The country’s largest supermarket chain Shwapno has said hackers breached its customer database and are demanding a ransom of $1.5 million, or more than Tk 18.3 crore.
The disclosure came after customer names, phone numbers and purchase histories began making round-ups on social media.
Sabbir Hasan Nasir, managing director of Shwapno, told The Daily Star that hackers had taken control of the company’s website and database in December last year.
The attackers were seeking $1.5 million in exchange for restoring access, he said.
Image
Shwapno has more than 40 lakh registered customers. It runs 812 outlets across 63 districts. The exposed information includes customer names, mobile phone numbers and purchase histories.
However, Nasir could not confirm how much data had been compromised. He said the company is preparing to file a case.
“When I checked the leaked database, I entered my wife’s phone number and immediately found her record,” said a customer of Shwapno in Dhaka’s Gulshan.
Her name, purchase history, and detailed transaction data were all visible.
“This is not a theoretical risk; it is real, personal and already exposed. If one record is this accessible, millions of others are equally vulnerable,” the customer told The Daily Star.
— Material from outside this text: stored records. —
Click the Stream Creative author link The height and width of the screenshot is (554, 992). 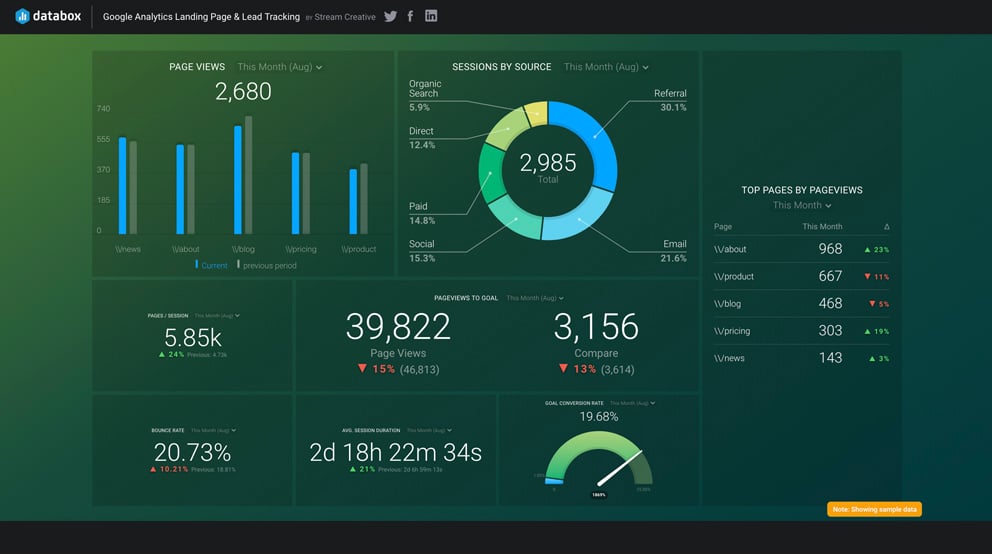(346, 17)

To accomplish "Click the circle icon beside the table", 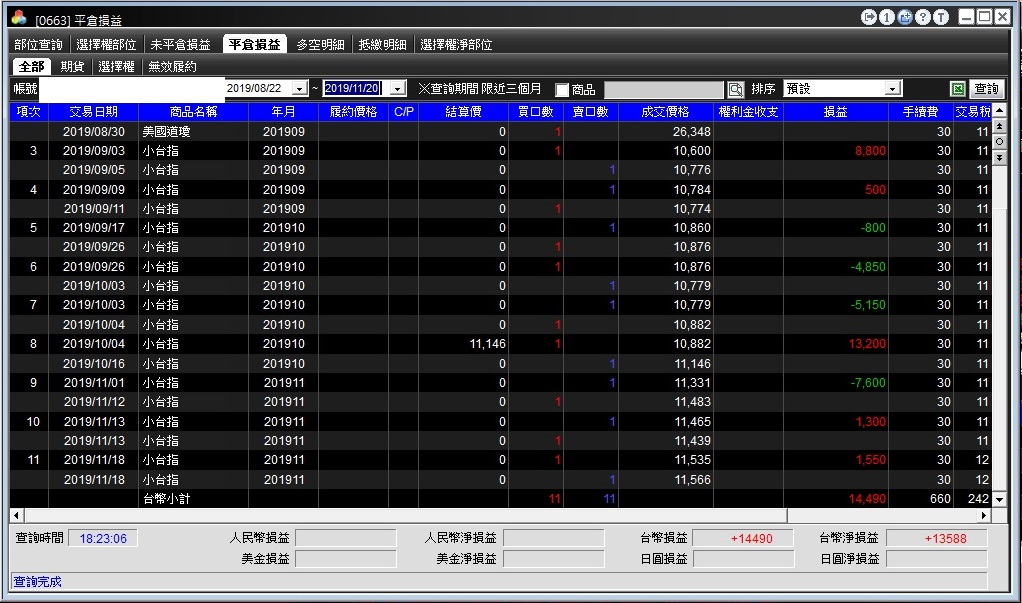I will (999, 141).
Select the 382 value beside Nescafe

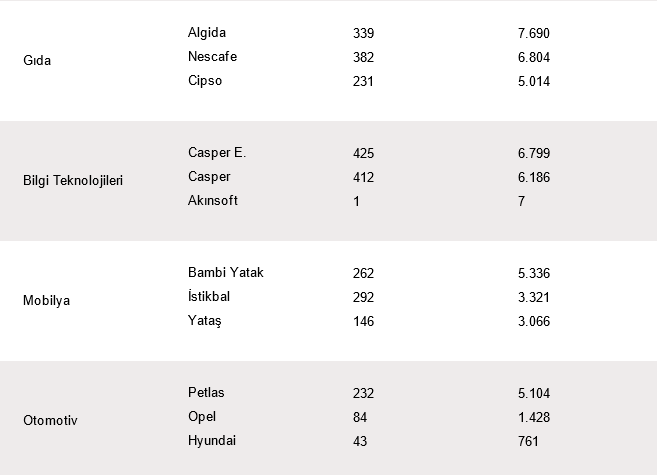click(x=363, y=57)
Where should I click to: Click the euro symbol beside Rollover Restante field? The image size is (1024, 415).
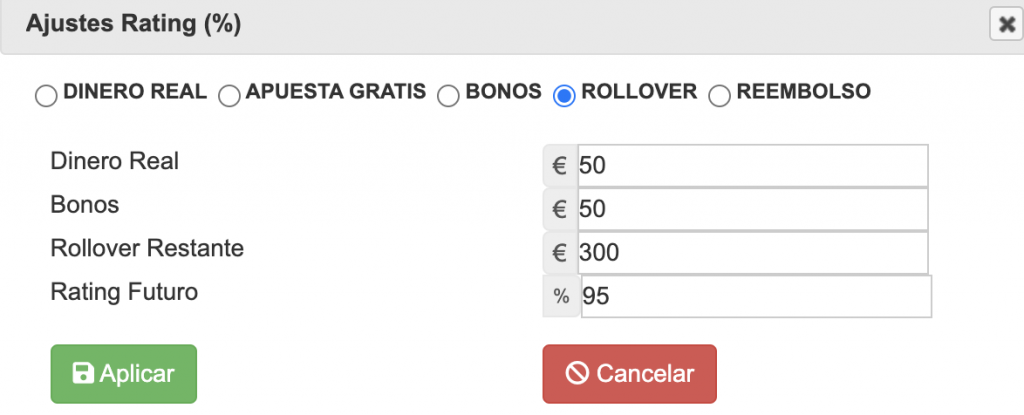560,252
Shwapno, a subsidiary of ACI, is working with domestic and international forensic experts, as well as the Counter Terrorism and Transnational Crime unit of police, to investigate the breach and strengthen its cyber defences.
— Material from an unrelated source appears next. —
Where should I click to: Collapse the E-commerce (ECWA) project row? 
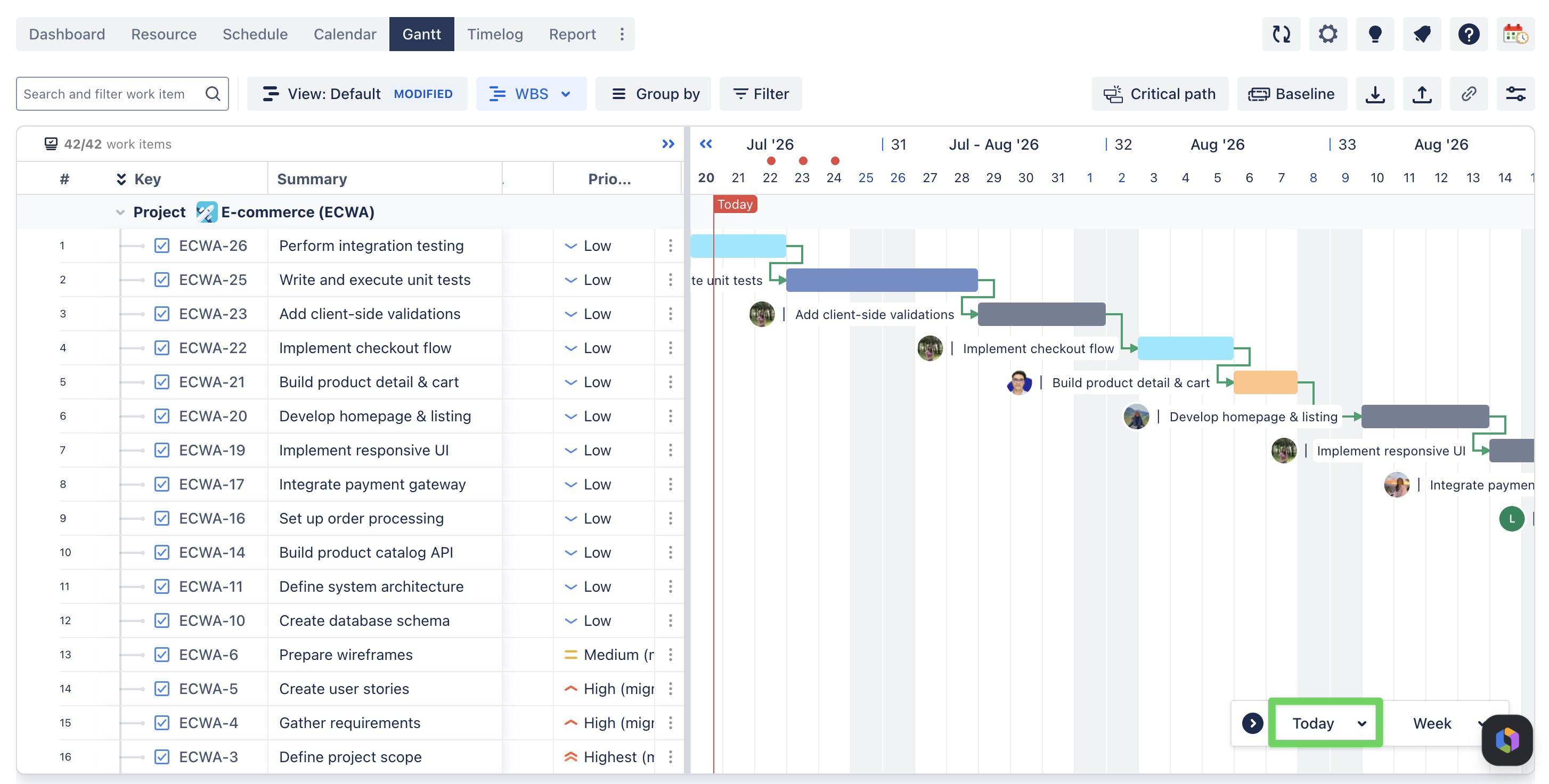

“We want to assure customers that their sensitive personal financial information is secure,” he said.
They do not want to compromise with this unethical hacking. “When we stated that we would not participate in any unethical dealings, they responded with threats.”
A member of The R3sistanc3 and cybersecurity specialist said that hacked data such as names, phone numbers, purchase history and other information creates multiple risks.
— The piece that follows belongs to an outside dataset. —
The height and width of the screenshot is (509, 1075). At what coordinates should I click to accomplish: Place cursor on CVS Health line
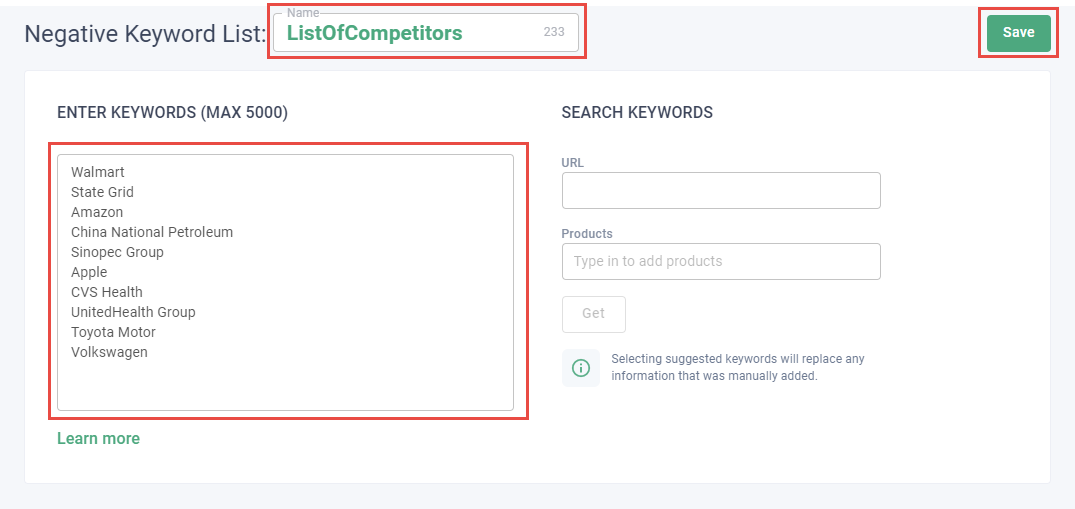coord(107,292)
The member explained that this information can be used to track consumer behavior and preferences, leading to increased spam calls and unsolicited marketing.
The specialist further said that a more serious threat arises when customers use the same phone number for mobile financial services like BKash or bank accounts.
In such cases, fraudsters can exploit this linkage to carry out targeted scams, as access to a verified contact number makes it easier to impersonate service providers and deceive users, the expert said.
According to the specialist, as banking services become increasingly phone-dependent, both mobile and traditional accounts become more vulnerable if customer data is not properly protected.
The R3sistanc3 member also said that information about the products a customer purchases can be accessed by other companies as lead data.
The greatest risk lies in the phone number, which is collected through biometric methods, making it relatively easy for attackers to obtain a customer’s personal information, the expert added.
In the 2024 Global National Cyber Security Index report, Bangladesh secured 35th place among 175 countries, outperforming India, which ranked 36th, and Pakistan, which stood at 85th.